Buyers of imported luxury vehicles face a higher tax bill following a proposal by the Treasury to increase excise tax to 30 per cent of private cars with engine capacity beyond 2,500cc.
In the new tax measure proposed yesterday by Treasury Cabinet Secretary Henry Rotich, persons buying imported cars of engine capacity exceeding 2,500cc for diesel and 3,000cc for petrol-powered vehicles will pay 10 per cent more in excise tax.
Previously, all imported vehicles were subject to import duty of 25 per cent, 20 per cent excise tax and valued added tax (VAT) of 16 per cent payable cumulatively in that order. The proposed tax increase is set to raise the cost of a single unit.

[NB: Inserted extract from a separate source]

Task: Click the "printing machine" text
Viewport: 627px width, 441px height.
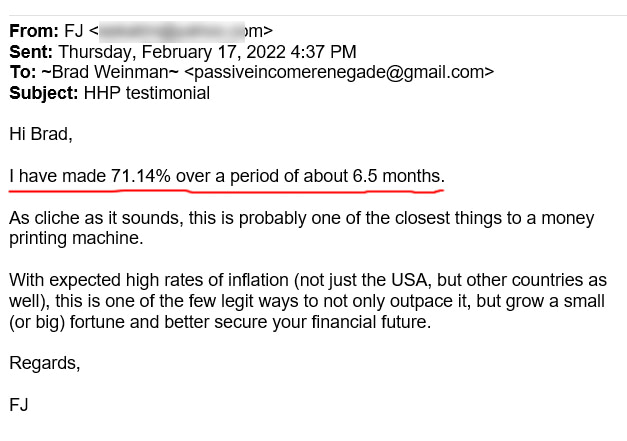Action: [73, 238]
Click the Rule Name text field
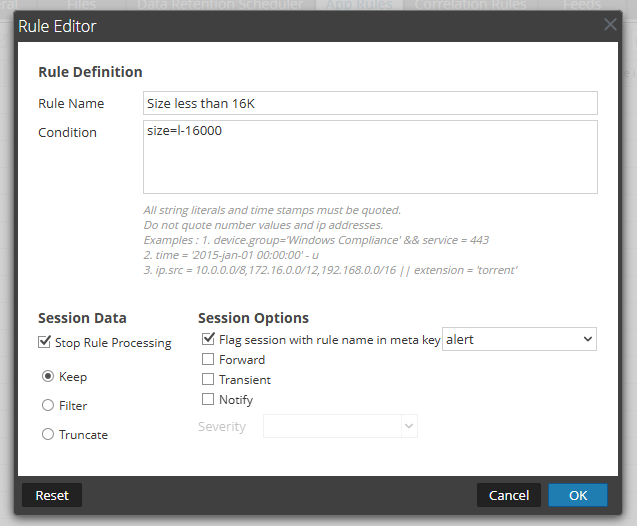This screenshot has height=526, width=637. [370, 103]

This is another attempt by the Treasury that follows 2016 move when it increased excise duty for locally assembled and imported cars but later in September the same year scrapped it after Kenyan based assemblers lobbied. The Treasury, however, reverted to charging 20 per cent of a used imported vehicle’s value instead of the flat fee of Sh200,000.

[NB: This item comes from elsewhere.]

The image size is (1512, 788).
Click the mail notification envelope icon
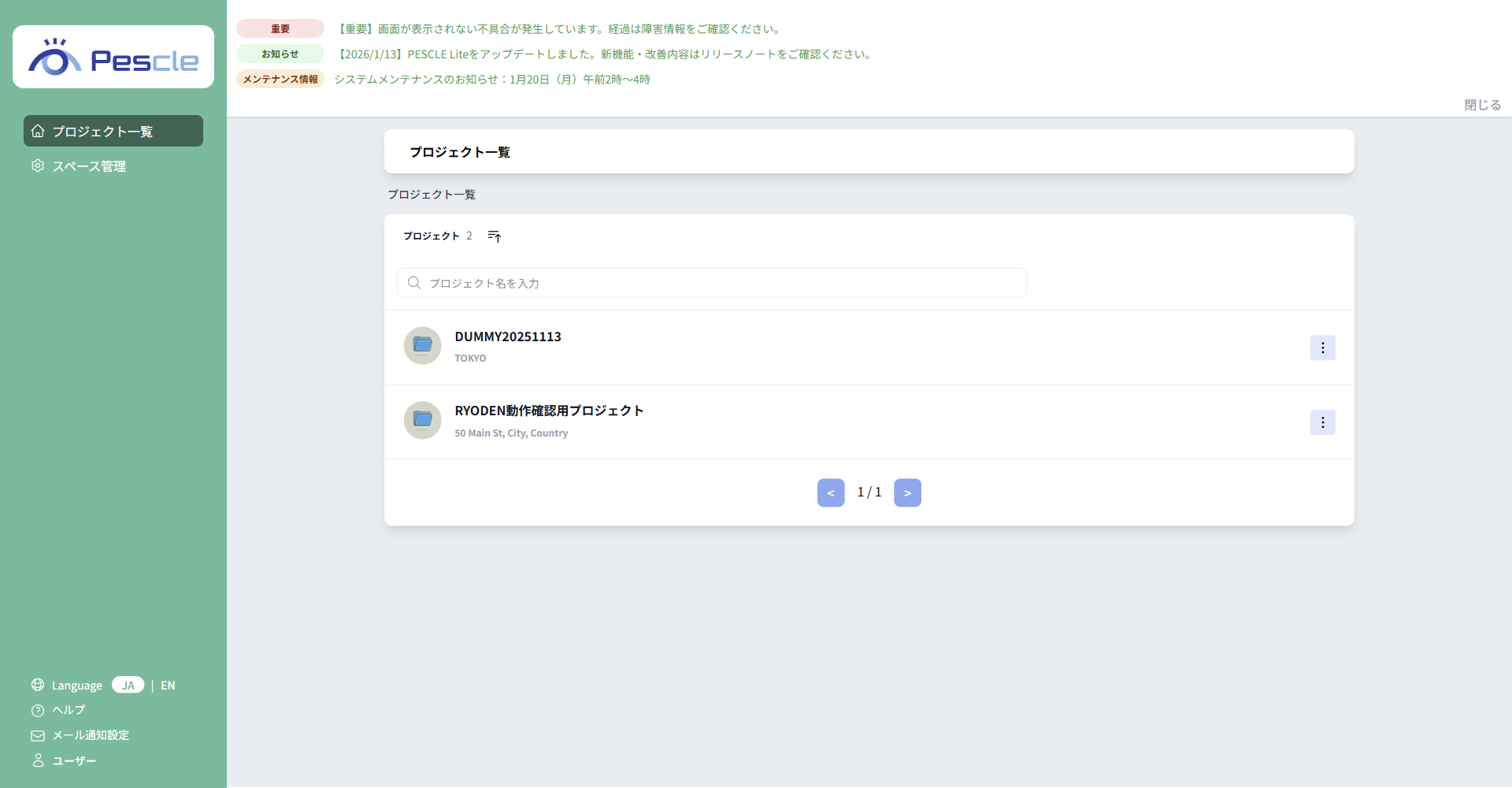click(38, 736)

Calculation of the taxes of imported cars is based on the current retail selling price (CRSP) of specific models, an amount that is adjusted for depreciation at a rate of 10 per cent per year.
Insurance and freight charges are added to the adjusted CRSP to arrive at the custom value. Imports of used cars is capped at eight years from the date of manufacture, a move that has seen most dealers ship in models approaching that age to benefit from lower taxes.